Exercise instructions
In the records below, find the line that contains "Instruction: Click the Affordable" and the line that contains "1080x599 pixels.". Set down exactly those lines and every line between them, and nothing more.

####################

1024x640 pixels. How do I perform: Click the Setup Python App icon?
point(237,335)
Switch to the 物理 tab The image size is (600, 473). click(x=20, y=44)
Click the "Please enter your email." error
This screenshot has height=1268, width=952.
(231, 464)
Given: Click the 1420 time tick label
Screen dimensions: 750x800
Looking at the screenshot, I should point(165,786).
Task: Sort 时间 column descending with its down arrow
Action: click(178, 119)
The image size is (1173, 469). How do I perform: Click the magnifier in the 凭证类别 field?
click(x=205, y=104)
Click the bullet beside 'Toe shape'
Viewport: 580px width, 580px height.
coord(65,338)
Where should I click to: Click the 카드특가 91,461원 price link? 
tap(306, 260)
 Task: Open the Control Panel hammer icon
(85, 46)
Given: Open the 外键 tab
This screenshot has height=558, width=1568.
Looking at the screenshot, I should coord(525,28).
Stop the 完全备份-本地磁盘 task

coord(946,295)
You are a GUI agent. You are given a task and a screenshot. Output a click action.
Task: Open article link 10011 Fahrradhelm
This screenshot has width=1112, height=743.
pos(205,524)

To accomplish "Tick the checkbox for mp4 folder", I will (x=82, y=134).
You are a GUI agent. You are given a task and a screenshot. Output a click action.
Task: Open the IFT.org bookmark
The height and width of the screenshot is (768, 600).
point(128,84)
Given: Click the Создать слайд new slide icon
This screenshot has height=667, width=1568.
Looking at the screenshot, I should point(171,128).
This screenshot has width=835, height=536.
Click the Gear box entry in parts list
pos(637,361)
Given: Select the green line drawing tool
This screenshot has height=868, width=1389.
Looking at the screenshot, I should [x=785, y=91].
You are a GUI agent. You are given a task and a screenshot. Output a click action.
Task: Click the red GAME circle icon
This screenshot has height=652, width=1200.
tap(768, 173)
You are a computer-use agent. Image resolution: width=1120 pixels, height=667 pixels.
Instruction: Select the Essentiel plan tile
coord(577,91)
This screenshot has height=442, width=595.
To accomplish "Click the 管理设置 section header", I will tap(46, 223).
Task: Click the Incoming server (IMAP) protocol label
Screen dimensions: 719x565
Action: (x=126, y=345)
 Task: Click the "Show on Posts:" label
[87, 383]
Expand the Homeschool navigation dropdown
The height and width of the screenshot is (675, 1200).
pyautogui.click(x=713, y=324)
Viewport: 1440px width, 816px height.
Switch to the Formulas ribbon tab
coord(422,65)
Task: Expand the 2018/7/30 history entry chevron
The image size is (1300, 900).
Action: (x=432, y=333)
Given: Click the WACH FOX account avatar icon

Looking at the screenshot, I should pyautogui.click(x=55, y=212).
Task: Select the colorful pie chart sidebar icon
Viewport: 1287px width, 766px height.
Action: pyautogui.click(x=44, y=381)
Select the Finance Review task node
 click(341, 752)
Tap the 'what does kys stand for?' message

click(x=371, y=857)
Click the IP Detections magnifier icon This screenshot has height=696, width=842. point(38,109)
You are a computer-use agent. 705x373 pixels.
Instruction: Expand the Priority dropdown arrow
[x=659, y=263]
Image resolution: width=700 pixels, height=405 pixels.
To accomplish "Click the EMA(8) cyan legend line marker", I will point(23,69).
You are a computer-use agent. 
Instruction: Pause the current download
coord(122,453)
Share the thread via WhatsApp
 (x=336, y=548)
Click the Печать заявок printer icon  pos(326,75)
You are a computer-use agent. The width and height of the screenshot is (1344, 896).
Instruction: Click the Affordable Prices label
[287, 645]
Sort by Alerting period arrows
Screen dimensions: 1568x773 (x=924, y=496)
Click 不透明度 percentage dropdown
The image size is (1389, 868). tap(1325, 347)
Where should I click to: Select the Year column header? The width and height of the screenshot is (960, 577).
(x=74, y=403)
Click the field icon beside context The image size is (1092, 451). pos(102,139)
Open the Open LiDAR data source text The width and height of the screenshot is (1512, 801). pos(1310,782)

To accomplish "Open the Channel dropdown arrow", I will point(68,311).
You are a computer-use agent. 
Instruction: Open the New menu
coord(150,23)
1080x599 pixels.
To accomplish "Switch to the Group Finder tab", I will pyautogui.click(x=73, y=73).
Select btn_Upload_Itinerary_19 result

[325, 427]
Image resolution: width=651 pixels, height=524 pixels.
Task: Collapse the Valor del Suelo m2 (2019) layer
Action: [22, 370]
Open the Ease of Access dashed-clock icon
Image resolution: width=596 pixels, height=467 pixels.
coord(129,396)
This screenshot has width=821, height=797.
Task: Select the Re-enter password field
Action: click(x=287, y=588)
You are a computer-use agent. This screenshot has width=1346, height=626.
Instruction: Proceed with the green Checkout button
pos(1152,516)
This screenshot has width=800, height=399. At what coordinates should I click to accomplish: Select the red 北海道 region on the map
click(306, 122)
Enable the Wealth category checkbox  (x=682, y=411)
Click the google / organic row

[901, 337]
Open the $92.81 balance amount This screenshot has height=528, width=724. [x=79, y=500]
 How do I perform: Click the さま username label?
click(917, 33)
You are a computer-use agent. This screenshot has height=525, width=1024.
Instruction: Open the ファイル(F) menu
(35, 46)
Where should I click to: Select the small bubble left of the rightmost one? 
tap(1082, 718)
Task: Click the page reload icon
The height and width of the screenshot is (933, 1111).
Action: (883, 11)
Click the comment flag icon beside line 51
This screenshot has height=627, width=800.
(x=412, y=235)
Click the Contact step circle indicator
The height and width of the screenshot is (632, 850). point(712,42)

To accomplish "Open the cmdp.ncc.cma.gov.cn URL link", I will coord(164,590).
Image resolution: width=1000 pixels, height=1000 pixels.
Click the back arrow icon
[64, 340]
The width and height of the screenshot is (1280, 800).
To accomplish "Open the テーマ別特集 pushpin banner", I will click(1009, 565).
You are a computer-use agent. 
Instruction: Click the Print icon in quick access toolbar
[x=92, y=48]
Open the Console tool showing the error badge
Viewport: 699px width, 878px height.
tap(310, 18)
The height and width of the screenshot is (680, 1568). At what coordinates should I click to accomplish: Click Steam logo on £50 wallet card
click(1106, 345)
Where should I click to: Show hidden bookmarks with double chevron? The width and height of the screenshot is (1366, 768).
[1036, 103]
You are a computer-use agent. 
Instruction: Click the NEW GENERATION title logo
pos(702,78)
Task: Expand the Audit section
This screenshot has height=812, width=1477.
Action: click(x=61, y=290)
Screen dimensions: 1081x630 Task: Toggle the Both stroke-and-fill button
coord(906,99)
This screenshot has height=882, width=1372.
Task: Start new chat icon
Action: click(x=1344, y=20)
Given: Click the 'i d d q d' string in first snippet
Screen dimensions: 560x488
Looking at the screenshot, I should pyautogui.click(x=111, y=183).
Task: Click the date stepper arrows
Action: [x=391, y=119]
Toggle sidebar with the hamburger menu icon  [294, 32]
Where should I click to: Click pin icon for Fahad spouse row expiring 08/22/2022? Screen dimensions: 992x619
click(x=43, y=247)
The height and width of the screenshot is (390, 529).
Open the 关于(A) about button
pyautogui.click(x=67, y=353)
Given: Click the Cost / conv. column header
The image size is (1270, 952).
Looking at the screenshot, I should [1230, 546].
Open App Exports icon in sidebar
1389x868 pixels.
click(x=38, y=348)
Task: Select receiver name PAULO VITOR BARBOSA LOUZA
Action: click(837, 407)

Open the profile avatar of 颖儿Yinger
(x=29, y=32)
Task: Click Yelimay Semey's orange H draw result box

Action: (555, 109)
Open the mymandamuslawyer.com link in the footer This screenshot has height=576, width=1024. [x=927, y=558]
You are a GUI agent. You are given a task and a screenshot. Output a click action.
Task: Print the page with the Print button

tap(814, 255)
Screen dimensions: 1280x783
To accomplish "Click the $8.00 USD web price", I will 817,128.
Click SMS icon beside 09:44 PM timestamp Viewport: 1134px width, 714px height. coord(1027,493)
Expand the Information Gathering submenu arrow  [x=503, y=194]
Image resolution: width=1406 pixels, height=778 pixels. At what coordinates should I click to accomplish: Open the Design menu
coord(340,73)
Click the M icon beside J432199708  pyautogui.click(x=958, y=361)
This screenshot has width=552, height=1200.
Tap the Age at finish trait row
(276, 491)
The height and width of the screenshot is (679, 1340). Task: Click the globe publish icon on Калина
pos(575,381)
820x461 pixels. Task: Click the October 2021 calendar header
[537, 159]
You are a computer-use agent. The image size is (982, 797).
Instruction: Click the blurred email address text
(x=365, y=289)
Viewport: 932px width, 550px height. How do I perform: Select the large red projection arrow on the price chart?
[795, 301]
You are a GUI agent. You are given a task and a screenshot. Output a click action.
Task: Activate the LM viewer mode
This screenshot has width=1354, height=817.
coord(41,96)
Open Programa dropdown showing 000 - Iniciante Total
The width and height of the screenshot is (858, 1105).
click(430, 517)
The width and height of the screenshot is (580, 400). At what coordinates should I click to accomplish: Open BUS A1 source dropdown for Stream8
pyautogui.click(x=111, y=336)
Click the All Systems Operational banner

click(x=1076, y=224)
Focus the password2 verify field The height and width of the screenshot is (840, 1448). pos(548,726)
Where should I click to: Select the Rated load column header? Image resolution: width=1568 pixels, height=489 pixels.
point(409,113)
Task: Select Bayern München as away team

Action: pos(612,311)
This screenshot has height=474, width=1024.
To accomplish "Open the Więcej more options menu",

####################

Output
Instruction: Click the Affordable Prices label
[287, 645]
Sort by Alerting period arrows
Screen dimensions: 1568x773 (x=924, y=496)
Click 不透明度 percentage dropdown
The image size is (1389, 868). tap(1325, 347)
Where should I click to: Select the Year column header? The width and height of the screenshot is (960, 577).
(x=74, y=403)
Click the field icon beside context The image size is (1092, 451). pos(102,139)
Open the Open LiDAR data source text The width and height of the screenshot is (1512, 801). pos(1310,782)

To accomplish "Open the Channel dropdown arrow", I will point(68,311).
You are a computer-use agent. 
Instruction: Open the New menu
coord(150,23)
1080x599 pixels.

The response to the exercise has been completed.